Like @hagen1778 mentioned, vmagent does just following vmagent.env.yaml which updated by config-reloader, but it needs to watch apiserver to dynamically discover real targets like prometheus does. For example, if you create a VMServiceScrape

apiVersion: operator.victoriametrics.com/v1beta1
kind: VMServiceScrape
metadata:
  name: vmalertmanager-t-victoria-metrics-k8s-stack
  namespace: test
spec:
  endpoints:
  - attach_metadata: {}
    path: /metrics
    port: http
  namespaceSelector: {}
  selector:
    matchExpressions:
    - key: operator.victoriametrics.com/additional-service
      operator: DoesNotExist
    matchLabels:
      app.kubernetes.io/component: monitoring
      app.kubernetes.io/instance: t-victoria-metrics-k8s-stack
      app.kubernetes.io/name: vmalertmanager
      managed-by: vm-operator

vm-operator will add a scrape job to vmagent's config file which mounted using secret by default

- job_name: serviceScrape/test/vmalertmanager-t-victoria-metrics-k8s-stack/0
  honor_labels: false
  kubernetes_sd_configs:
  - role: endpoints
    namespaces:
      names:
      - test
  metrics_path: /metrics
  relabel_configs:
  - action: keep
    source_labels:
    - __meta_kubernetes_service_label_app_kubernetes_io_component
    regex: monitoring
  - action: keep
    source_labels:
    - __meta_kubernetes_service_label_app_kubernetes_io_instance
    regex: t-victoria-metrics-k8s-stack
  - action: keep
    source_labels:
    - __meta_kubernetes_service_label_app_kubernetes_io_name
    regex: vmalertmanager
  - target_label: endpoint
    replacement: http

Then config-reloader will detect this file change and reload the vmagent process, vmagent will create a new watcher with url like https://{{apiserver-address}}/api/v1/namespaces/test/endpointswatch=1&allowWatchBookmarks=true&timeoutSeconds=xx and find all the endpoints as scrape targets.

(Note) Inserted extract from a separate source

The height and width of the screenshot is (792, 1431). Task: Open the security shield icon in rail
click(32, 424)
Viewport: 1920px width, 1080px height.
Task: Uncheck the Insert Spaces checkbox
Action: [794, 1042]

So there will be at least one watch connection for each scrape job. If the job role is endpoints or endpointslice, there will be two more connections to watch related pod and service resources.

Could you share how many scrape jobs in your scrape config, and how about vm_promscrape_discovery_kubernetes_url_watchers, does it goes down when you restart the vmagent?

[Haleygo]

@Haleygo do you have any opinion on this? It looks related to https://github.com/VictoriaMetrics/operator/pull/267

@hagen1778 No, it's not related. since https://github.com/VictoriaMetrics/operator/pull/267 is about reduce pressure for apiserver in operator when generating scrape configs.

[hagen1778]

Thanks for the explanation @Haleygo! Do you think there is room for improvement as @prasadrajesh mentioned?

[prasadrajesh]

I wrote a service where I am converting HTTP1.1 requests to HTTP2 (so, by default 100 connections converted to 1 connection). I put that service between VMAgent and ApiServer. It fixed my issue.

[Mahagon]

Is there any update on this? We are currently running into the same issue (SNAT Port exhaustion= on our public API AKS Cluster. For now we added a NAT Gateway to mitigate that, but thats quiet expensive.